The Art of Data Science

3.1 Types of Questions

Before we delve into stating the question, it’s helpful to consider what the different types of questions are. There are six basic types of questions and much of the discussion that follows comes from a paper published in Science by Roger and Jeff Leek. Understanding the type of question you are asking may be the most fundamental step you can take to ensure that, in the end, your interpretation of the results is correct. The six types of questions are:

Descriptive
Exploratory
Inferential
Predictive
Causal
Mechanistic

And the type of question you are asking directly informs how you interpret your results.

A descriptive question is one that seeks to summarize a characteristic of a set of data. Examples include determining the proportion of males, the mean number of servings of fresh fruits and vegetables per day, or the frequency of viral illnesses in a set of data collected from a group of individuals. There is no interpretation of the result itself as the result is a fact, an attribute of the set of data that you are working with.

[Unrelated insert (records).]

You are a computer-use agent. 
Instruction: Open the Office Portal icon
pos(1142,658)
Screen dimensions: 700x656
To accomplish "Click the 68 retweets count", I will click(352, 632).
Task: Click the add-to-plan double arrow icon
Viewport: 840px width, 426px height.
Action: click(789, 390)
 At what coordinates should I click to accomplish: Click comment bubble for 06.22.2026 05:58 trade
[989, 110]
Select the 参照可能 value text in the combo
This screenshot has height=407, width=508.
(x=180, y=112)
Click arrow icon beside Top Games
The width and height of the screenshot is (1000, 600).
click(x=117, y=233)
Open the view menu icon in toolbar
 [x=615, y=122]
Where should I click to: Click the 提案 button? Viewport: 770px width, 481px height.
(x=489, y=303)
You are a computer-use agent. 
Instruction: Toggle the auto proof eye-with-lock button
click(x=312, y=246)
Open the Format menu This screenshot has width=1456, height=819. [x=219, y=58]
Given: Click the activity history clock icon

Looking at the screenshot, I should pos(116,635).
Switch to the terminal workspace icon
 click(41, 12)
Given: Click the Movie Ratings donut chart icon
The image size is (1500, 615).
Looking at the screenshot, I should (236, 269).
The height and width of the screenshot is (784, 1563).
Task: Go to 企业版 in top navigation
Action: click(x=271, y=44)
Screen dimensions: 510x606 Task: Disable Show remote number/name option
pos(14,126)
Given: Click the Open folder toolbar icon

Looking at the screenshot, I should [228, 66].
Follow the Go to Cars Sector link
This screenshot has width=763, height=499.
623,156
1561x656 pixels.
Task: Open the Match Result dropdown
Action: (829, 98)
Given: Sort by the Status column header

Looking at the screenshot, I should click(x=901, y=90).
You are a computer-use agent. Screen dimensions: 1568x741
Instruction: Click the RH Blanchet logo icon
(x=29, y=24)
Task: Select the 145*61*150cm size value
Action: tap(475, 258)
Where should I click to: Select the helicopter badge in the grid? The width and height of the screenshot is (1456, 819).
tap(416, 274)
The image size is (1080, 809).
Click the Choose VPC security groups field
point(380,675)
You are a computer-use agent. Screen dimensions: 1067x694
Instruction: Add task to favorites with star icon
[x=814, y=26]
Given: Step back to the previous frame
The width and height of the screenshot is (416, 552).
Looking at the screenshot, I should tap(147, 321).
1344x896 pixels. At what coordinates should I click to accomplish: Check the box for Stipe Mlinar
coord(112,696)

An exploratory question is one in which you analyze the data to see if there are patterns, trends, or relationships between variables. These types of analyses are also called “hypothesis-generating” analyses because rather than testing a hypothesis as would be done with an inferential, causal, or mechanistic question, you are looking for patterns that would support proposing a hypothesis. If you had a general thought that diet was linked somehow to viral illnesses, you might explore this idea by examining relationships between a range of dietary factors and viral illnesses. You find in your exploratory analysis that individuals who ate a diet high in certain foods had fewer viral illnesses than those whose diet was not enriched for these foods, so you propose the hypothesis that among adults, eating at least 5 servings a day of fresh fruit and vegetables is associated with fewer viral illnesses per year.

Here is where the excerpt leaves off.